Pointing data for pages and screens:
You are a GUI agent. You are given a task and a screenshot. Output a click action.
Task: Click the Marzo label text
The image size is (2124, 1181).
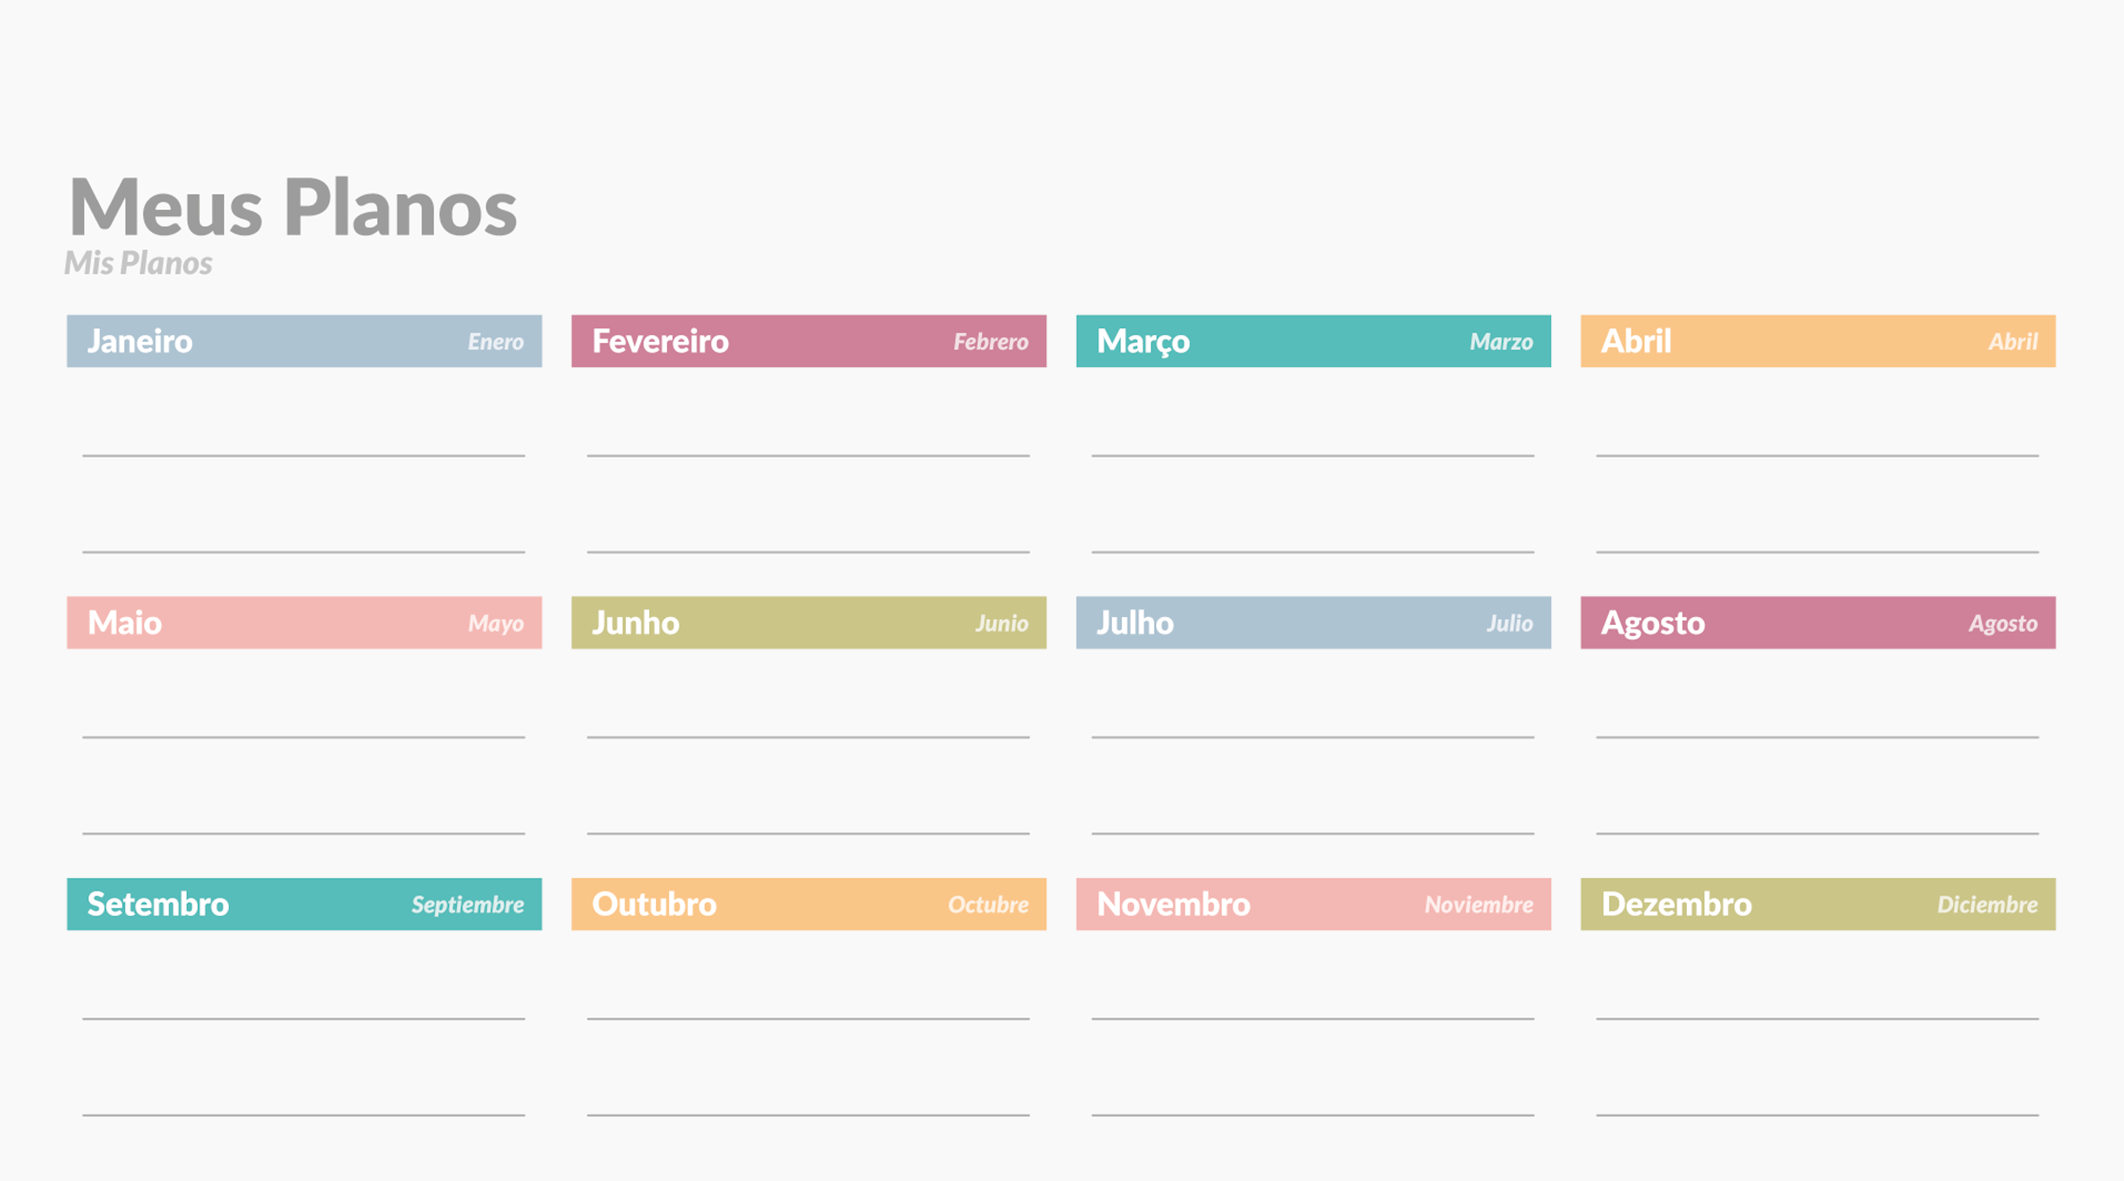pos(1501,341)
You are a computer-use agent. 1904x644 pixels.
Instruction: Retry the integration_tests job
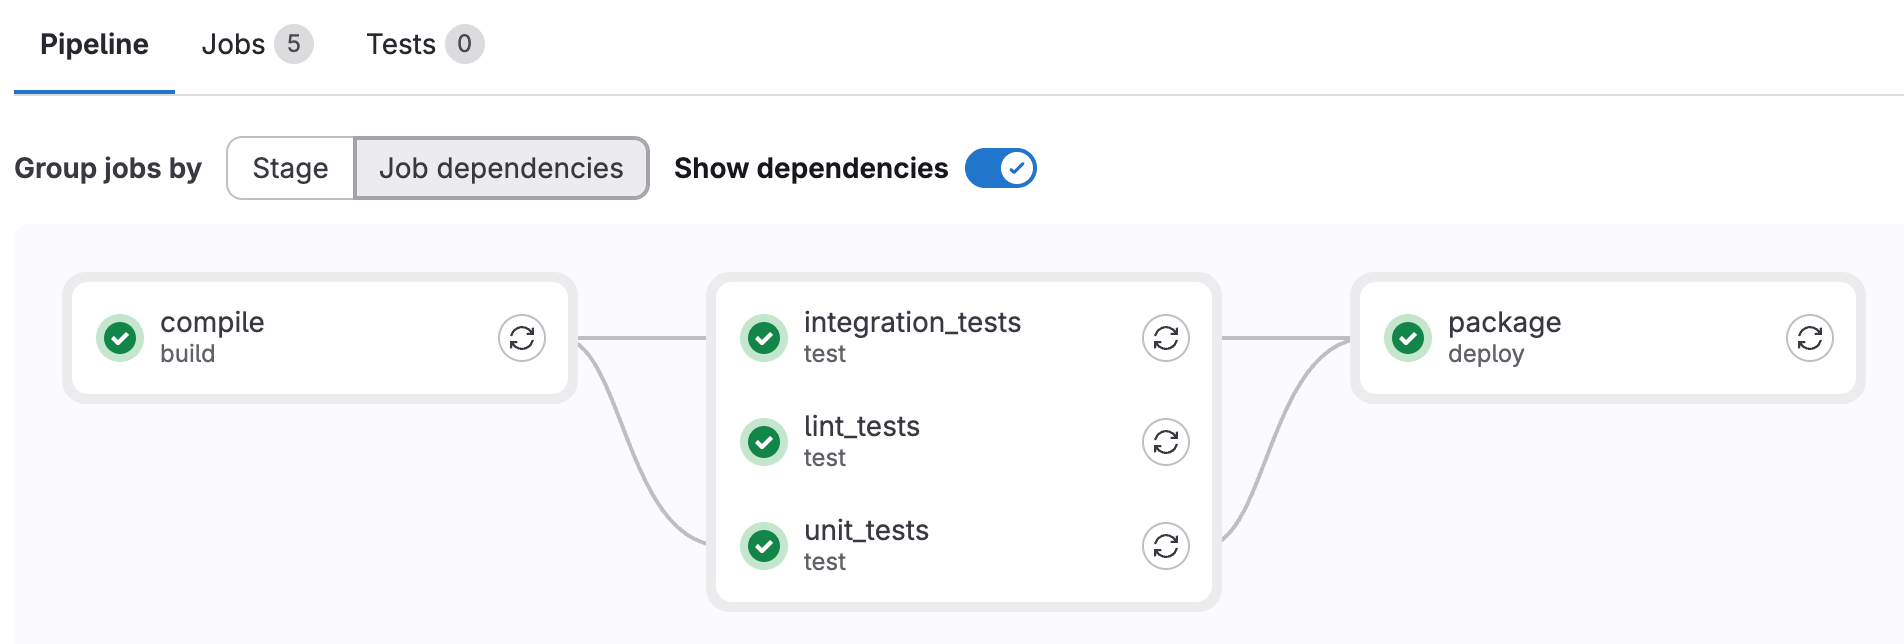1165,339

**REQUIREMENT**
Copy out every line of the rows above that contains the word "agent".

**REPLY**
You are a GUI agent. You are given a task and a screenshot. Output a click action.
You are a computer-use agent. 1904x644 pixels.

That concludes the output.